Tarea propuesta: Reproduce todas las entradas que siguen sin cambiar nada.

Entradas proporcionadas:
%%

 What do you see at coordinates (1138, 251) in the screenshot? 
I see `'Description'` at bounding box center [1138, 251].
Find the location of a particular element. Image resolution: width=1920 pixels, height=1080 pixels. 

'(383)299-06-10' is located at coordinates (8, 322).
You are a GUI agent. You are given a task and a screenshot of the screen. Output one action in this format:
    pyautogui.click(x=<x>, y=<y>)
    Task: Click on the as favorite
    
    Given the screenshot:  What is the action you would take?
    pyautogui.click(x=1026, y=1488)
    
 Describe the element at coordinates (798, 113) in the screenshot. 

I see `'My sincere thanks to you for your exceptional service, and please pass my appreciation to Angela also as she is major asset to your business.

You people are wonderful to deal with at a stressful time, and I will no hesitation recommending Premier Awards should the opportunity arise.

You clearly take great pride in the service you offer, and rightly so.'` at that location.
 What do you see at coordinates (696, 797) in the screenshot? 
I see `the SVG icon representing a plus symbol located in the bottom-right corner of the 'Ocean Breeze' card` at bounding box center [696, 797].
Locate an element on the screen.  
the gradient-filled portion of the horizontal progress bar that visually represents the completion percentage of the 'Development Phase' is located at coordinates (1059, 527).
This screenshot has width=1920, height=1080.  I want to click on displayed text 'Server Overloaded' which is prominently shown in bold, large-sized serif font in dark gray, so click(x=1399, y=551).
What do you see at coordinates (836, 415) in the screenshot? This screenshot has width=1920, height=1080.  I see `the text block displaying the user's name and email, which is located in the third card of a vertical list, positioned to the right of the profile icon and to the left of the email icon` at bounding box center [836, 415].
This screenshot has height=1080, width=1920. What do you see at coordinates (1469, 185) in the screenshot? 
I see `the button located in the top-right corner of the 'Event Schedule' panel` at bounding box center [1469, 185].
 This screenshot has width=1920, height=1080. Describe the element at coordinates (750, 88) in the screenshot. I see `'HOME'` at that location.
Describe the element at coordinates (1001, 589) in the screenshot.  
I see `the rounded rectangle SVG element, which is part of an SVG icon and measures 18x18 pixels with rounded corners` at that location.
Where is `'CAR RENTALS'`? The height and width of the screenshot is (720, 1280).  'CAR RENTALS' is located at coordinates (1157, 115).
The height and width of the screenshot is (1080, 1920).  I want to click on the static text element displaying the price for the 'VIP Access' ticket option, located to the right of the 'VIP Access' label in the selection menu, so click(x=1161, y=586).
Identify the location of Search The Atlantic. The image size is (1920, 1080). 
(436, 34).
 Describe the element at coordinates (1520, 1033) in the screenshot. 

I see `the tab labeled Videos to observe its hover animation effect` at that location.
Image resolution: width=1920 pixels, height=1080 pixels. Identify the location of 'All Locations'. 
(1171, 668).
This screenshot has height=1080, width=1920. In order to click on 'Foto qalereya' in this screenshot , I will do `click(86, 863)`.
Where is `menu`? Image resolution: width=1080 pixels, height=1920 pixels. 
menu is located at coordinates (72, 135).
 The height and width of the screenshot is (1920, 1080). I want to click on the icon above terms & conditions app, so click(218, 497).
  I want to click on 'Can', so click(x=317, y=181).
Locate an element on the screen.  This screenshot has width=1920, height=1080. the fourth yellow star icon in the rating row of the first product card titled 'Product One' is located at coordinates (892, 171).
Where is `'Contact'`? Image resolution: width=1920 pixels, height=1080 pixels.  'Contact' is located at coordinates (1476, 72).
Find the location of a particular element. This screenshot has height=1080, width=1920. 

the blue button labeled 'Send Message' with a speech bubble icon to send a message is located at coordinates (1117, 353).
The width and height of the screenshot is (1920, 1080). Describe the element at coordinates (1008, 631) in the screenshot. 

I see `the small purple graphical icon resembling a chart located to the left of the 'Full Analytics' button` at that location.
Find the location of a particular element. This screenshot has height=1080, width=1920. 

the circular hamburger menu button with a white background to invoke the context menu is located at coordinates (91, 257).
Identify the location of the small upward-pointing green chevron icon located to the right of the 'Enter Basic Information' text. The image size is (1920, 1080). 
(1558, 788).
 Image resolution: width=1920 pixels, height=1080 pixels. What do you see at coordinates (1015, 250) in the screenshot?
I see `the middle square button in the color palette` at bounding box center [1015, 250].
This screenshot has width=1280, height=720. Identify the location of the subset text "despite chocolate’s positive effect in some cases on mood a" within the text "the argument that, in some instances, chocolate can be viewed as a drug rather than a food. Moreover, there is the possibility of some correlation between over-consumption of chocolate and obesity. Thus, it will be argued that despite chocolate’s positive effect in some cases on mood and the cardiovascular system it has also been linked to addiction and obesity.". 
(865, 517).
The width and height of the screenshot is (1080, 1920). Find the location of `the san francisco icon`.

%%

Respuesta del ejercicio:
 What do you see at coordinates (1138, 251) in the screenshot? 
I see `'Description'` at bounding box center [1138, 251].
Find the location of a particular element. Image resolution: width=1920 pixels, height=1080 pixels. 

'(383)299-06-10' is located at coordinates (8, 322).
You are a GUI agent. You are given a task and a screenshot of the screen. Output one action in this format:
    pyautogui.click(x=<x>, y=<y>)
    Task: Click on the as favorite
    
    Given the screenshot:  What is the action you would take?
    pyautogui.click(x=1026, y=1488)
    
 Describe the element at coordinates (798, 113) in the screenshot. 

I see `'My sincere thanks to you for your exceptional service, and please pass my appreciation to Angela also as she is major asset to your business.

You people are wonderful to deal with at a stressful time, and I will no hesitation recommending Premier Awards should the opportunity arise.

You clearly take great pride in the service you offer, and rightly so.'` at that location.
 What do you see at coordinates (696, 797) in the screenshot? 
I see `the SVG icon representing a plus symbol located in the bottom-right corner of the 'Ocean Breeze' card` at bounding box center [696, 797].
Locate an element on the screen.  
the gradient-filled portion of the horizontal progress bar that visually represents the completion percentage of the 'Development Phase' is located at coordinates (1059, 527).
This screenshot has width=1920, height=1080.  I want to click on displayed text 'Server Overloaded' which is prominently shown in bold, large-sized serif font in dark gray, so click(x=1399, y=551).
What do you see at coordinates (836, 415) in the screenshot? This screenshot has width=1920, height=1080.  I see `the text block displaying the user's name and email, which is located in the third card of a vertical list, positioned to the right of the profile icon and to the left of the email icon` at bounding box center [836, 415].
This screenshot has height=1080, width=1920. What do you see at coordinates (1469, 185) in the screenshot? 
I see `the button located in the top-right corner of the 'Event Schedule' panel` at bounding box center [1469, 185].
 This screenshot has width=1920, height=1080. Describe the element at coordinates (750, 88) in the screenshot. I see `'HOME'` at that location.
Describe the element at coordinates (1001, 589) in the screenshot.  
I see `the rounded rectangle SVG element, which is part of an SVG icon and measures 18x18 pixels with rounded corners` at that location.
Where is `'CAR RENTALS'`? The height and width of the screenshot is (720, 1280).  'CAR RENTALS' is located at coordinates (1157, 115).
The height and width of the screenshot is (1080, 1920).  I want to click on the static text element displaying the price for the 'VIP Access' ticket option, located to the right of the 'VIP Access' label in the selection menu, so click(x=1161, y=586).
Identify the location of Search The Atlantic. The image size is (1920, 1080). 
(436, 34).
 Describe the element at coordinates (1520, 1033) in the screenshot. 

I see `the tab labeled Videos to observe its hover animation effect` at that location.
Image resolution: width=1920 pixels, height=1080 pixels. Identify the location of 'All Locations'. 
(1171, 668).
This screenshot has height=1080, width=1920. In order to click on 'Foto qalereya' in this screenshot , I will do `click(86, 863)`.
Where is `menu`? Image resolution: width=1080 pixels, height=1920 pixels. 
menu is located at coordinates (72, 135).
 The height and width of the screenshot is (1920, 1080). I want to click on the icon above terms & conditions app, so click(218, 497).
  I want to click on 'Can', so click(x=317, y=181).
Locate an element on the screen.  This screenshot has width=1920, height=1080. the fourth yellow star icon in the rating row of the first product card titled 'Product One' is located at coordinates (892, 171).
Where is `'Contact'`? Image resolution: width=1920 pixels, height=1080 pixels.  'Contact' is located at coordinates (1476, 72).
Find the location of a particular element. This screenshot has height=1080, width=1920. 

the blue button labeled 'Send Message' with a speech bubble icon to send a message is located at coordinates (1117, 353).
The width and height of the screenshot is (1920, 1080). Describe the element at coordinates (1008, 631) in the screenshot. 

I see `the small purple graphical icon resembling a chart located to the left of the 'Full Analytics' button` at that location.
Find the location of a particular element. This screenshot has height=1080, width=1920. 

the circular hamburger menu button with a white background to invoke the context menu is located at coordinates (91, 257).
Identify the location of the small upward-pointing green chevron icon located to the right of the 'Enter Basic Information' text. The image size is (1920, 1080). 
(1558, 788).
 Image resolution: width=1920 pixels, height=1080 pixels. What do you see at coordinates (1015, 250) in the screenshot?
I see `the middle square button in the color palette` at bounding box center [1015, 250].
This screenshot has width=1280, height=720. Identify the location of the subset text "despite chocolate’s positive effect in some cases on mood a" within the text "the argument that, in some instances, chocolate can be viewed as a drug rather than a food. Moreover, there is the possibility of some correlation between over-consumption of chocolate and obesity. Thus, it will be argued that despite chocolate’s positive effect in some cases on mood and the cardiovascular system it has also been linked to addiction and obesity.". 
(865, 517).
The width and height of the screenshot is (1080, 1920). Find the location of `the san francisco icon`.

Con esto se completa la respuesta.